I have heaps of clothing all around because I'm emptying a dresser and closet to paint my room and I want to sort my clothes to keep/give away/toss. My neighbor stopped over, though, with her daughter and the Girl Scout cookies I ordered, and then I went outside to chat with her and another neighbor was out there, and it was a nice day, and then someone else we knew was driving by and she stopped, too...
SO I have heaps of clothing all around. But there's tomorrow!
The libertarian Cato Institute recently flagged a paper published as part of the International Social Security Project by the National Bureau of Economic Research which tried to quantify just how much unused “work capacity†there is among retired Americans. Researchers determined that about 28 percent of Americans between the ages of 55 and 69 are healthy enough to be working but are not.
I think I will be healthier when I am done sitting at a desk for 8 hours a day and am up moving around and doing things around the house that I don't have time for now - cleaning, painting, organizing, downsizing, rearranging, pruning, etc. After 8 hours at a desk, I frankly am lethargic, tired, and have no energy to do those things. Inertia - an object at rest stays at rest.
Quote:
Originally Posted by Mightyqueen801
You WILL be! I have been home for almost four weeks. I am exercising and talking walks on nice days, doing the treadmill or elliptical on not-nice days, four or five days a week.
It's also a difference being able to sleep until you are slept out. I get up at 7, but when I worked, the alarm went off at 5:15. You also get to decide how you will spend your time.
Have to totally agree. Sleep till 7 every morning. Not tired five days a week
And I feel much healthier. And have the energy to do stuff during the "workweek".
YOU should work until YOU drop. My ability to take a pension started at age 58. if I'd lasted until 70, my pension could have been the same as my salary(death statistics and all that). I took retirement when I could also get social security.
My goal is to be retired for longer than I worked, which is going to be kinda hard since I worked for 40 years. I'll have to live to 102. 35 years to go!
I wonder if Cato realizes that a lot of that 28 percent WOULD be working if they could find jobs worthy of their talents
.
Assuming they want or need to work.

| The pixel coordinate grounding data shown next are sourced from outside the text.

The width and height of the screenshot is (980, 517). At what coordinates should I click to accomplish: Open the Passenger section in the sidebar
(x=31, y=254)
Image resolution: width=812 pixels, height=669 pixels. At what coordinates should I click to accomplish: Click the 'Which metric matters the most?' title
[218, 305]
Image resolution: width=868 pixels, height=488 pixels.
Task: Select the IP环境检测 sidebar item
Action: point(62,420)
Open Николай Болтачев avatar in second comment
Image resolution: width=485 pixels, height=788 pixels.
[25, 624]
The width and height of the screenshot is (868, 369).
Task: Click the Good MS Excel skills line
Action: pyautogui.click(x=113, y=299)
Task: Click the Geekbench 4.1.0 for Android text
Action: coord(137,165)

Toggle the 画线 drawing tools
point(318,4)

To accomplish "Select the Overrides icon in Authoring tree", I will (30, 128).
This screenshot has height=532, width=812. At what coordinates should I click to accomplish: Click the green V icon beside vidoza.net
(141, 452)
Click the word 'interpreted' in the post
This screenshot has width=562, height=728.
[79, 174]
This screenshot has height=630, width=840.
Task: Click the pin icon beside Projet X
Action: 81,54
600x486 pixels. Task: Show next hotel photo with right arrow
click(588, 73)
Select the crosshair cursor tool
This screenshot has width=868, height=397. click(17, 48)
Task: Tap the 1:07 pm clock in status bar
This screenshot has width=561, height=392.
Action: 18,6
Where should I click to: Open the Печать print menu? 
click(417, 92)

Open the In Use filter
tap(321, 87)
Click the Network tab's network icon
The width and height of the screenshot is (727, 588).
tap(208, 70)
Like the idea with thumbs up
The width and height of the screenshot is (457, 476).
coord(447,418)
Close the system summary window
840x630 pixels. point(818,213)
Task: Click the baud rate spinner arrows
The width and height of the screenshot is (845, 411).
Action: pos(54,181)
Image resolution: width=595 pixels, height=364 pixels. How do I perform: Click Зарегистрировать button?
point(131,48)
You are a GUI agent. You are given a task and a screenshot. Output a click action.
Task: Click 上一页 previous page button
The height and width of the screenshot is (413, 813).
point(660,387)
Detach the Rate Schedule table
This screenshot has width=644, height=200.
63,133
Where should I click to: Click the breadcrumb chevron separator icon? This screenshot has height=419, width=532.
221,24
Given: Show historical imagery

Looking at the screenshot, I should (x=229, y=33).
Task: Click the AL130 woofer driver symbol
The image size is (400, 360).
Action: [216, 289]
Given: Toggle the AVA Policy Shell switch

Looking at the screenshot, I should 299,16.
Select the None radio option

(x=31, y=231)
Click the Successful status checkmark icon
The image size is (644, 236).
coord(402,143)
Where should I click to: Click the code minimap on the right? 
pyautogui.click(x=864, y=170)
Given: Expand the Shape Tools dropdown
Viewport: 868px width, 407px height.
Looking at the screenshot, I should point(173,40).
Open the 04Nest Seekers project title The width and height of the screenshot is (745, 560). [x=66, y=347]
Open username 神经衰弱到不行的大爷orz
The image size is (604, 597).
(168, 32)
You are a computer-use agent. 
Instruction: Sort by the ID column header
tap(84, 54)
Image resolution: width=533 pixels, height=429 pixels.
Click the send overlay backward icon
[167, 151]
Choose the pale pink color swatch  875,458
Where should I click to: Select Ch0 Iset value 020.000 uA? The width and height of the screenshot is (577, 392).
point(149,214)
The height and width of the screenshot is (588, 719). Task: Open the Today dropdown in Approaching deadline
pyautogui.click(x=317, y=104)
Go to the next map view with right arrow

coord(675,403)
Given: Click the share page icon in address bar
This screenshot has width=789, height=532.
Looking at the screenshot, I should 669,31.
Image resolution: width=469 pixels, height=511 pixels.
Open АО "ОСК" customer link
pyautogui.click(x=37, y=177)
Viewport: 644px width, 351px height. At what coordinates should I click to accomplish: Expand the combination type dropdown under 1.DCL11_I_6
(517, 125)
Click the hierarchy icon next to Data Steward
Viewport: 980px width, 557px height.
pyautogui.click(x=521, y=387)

I am able to work, but as a retiree, have zero need or desire to do so. It is my life and I reserve the right to live it as I see fit.
This ridiculous notion implies that just because someone ceases paid work for someone else, that their value to society in other ways doesn't matter. What about the increased contributions to society via volunteering, taking more time out for their neighbors and slowing down to smile or offer a kind word to the person who is harried and still in the rat race, or just being a better family member of friend? These all have value, and in many cases a value greater than being a paid employee, or at least contributing a different kind of value to society that's also sorely needed.
If someone wants to and is able to work until their in their 70's, 80's or beyond, then that's great for them. If someone is extremely frugal and talented enough that they're able to retire younger than the traditional retirement age (and can contribute more to the world in other ways, such as those above), and have funded their own retirement honestly through hard work and having the talent to work in a career that provides enough income to be disciplined and squirrel money away and behave frugally in their early years so they can retire early, that's great for them, too. Neither is necessarily wrong, and if someone is doing this honestly and through hard work and careful planning, it's no one else's prerogative. Either is a legitimate, personal choice.
It's also kind of ironic (but not really surprising) that the "Cato Institute" would push such a mindset, given they use the slogan "Individual Liberty" as part of their mantra , but they are displaying their true intentions are aligned with plutocrats, rather than actually promoting personal freedoms and the ability of someone to shape their own destiny.